Wednesday, May 21, 2008

No More Pencils, No More Books ...

What I'm Doing During My Summer Vacation

Day One (written some days ago and filed away because I was in the middle of a rant and was spitting fire and decided I couldn't post this immediately because it would not have been completed in the spirit I had in mind)

Only one day into summer vacation, and I already look a lot like this.

That's right -- treat yourself to a little classic rock by clicking on the underlined "summer vacation" above. It's my gift to you.

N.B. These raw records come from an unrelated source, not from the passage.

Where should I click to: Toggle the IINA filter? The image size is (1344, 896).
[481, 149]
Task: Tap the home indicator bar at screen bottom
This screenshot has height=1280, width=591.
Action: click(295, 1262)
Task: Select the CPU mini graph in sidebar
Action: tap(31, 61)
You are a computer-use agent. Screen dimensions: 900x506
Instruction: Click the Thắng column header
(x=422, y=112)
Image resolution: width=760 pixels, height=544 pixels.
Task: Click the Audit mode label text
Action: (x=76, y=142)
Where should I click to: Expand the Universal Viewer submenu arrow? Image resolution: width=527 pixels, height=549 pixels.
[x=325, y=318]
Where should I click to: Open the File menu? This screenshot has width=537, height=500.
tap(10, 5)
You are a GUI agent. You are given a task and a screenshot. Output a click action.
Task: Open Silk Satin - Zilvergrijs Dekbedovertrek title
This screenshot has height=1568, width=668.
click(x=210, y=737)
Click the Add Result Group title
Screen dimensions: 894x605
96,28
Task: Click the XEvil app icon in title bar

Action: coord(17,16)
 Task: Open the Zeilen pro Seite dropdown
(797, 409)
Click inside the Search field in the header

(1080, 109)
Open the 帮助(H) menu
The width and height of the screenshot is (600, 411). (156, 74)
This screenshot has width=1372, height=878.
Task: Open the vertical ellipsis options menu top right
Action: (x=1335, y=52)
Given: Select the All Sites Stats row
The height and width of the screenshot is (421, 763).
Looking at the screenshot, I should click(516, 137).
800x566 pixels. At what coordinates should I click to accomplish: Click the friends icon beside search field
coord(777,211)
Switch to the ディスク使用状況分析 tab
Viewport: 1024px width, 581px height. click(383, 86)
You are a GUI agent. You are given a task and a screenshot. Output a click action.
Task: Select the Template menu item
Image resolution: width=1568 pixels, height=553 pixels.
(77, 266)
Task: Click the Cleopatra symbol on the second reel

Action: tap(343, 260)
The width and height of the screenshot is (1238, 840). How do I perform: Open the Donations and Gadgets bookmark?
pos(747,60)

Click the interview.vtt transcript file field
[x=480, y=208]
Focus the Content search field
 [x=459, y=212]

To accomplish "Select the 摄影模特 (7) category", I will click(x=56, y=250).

I am trying so desperately not to sound like a mother ("You kids! I can't wait until school starts!") and whine about everyone being home and underfoot, but if only there had been a transition. A day or two, perhaps, that would allow us to ease into this lifestyle. A good transition might look like this:

Or perhaps this:

Or this:

About 12 steps from my home office is a screened porch, which I call my "satellite office." I would love to tell you that my satellite office provides a sanctuary for me and my books, my laptop and an adult beverage. I would love to tell you that it is free of allergens and interruptions. That it is the ideal spot to get away from people I love so very much and to complete a growing stack of work that I am: a) so grateful to have; and b) eager to complete and invoice.

But those would be lies. Because the screened porch has doors. And windows. And SCREENS with lots of little holes that amplify every sound within five miles and seem to invite all KINDS of guests, like people I live with. And it has a table where kids like to eat popsicles, ask questions and make unnecessary comments and are apparently struck blind because they don't see that I am trying to accomplish a few tasks. And I think that should be very obvious from the computer screen that sits between us, but as I've said, they've been struck blind, which seems unfair because they already suffer severe bouts with deafness.

My friend Susan insists that once her children hit a certain age--like 5, maybe--they should be involved in something constructive during the summer. A part-time job, a volunteer gig, community service, SOMEthing. They should not sit idle. Summer is not a time to be lazy.

At my house, my kids believe the same thing. About their mother. When one child sees me sitting by myself, she thinks, "This just won't do. She's not DOING anything. I should probably tell her that I think my cold is going away. And that I can breathe through my nose a little more easily than I could just yesterday." Uninvited, she pulls up a chair and continues on about her improved respiration as she eats chicken nuggets, while making the most disgusting sound because she can't completely close her mouth or she'll fall over dead from lack of oxygen. Still, she talks. And talks and talks.

Meanwhile, with very simple instructions to "cut the grass," my son promptly and effectively pulls the crank on the lawnmower with such force that he leaves about three feet of cord dangling across the top of the handle. Hands placed firmly on hips, he slams the porch door AS IF I AM INVISIBLE and not deep in thought and exclaims, "Well, I guess I can't cut the grass."

"Looks that way. Maybe you could do the Weedeating." Type, type, type.

"Nah. I'd better not."

So the conversation goes for way too long. I propose alternate chores. He shoots each one down with a steady and confident stream of objections. Finally he decides the only thing left to do is go inside and practice his Rock Band skills. Until his father gets home. And rocks his world. And not in a good way. The lawnmower can't be fixed (easily or without the aid of a mechanical engineer, apparently) and MY-GOSH-WHY-DOES-THIS-HAPPEN-EVERY-TIME-HE-CUTS-THE-GRASS.

My 16-year-old's alarm clock went off at 8:30 and continued beeping until lunchtime, and I don't know why SHE couldn't hear it -- I could hear it from the mailbox at the end of the driveway. So I gently awoke her (as a loving mother does) by quietly entering her room, whispering her name, then turning on her overhead lights and screaming, "Quit acting like an alcoholic! Get out of the bed and do something with yourself!" I presented her with a list of chores that will take her 12 hours to complete, then I drove my son to the nearest veterinarian's office and made him apply for a volunteer job, preferably one that doesn't involve gasoline and a choke.
And this is how our summer began. No Slip-n-Slide, no lemonade stand, no lazy mornings. So while I still may look like Alice Cooper, I will have a super-clean house and, if I know my son, a lot of free kittens.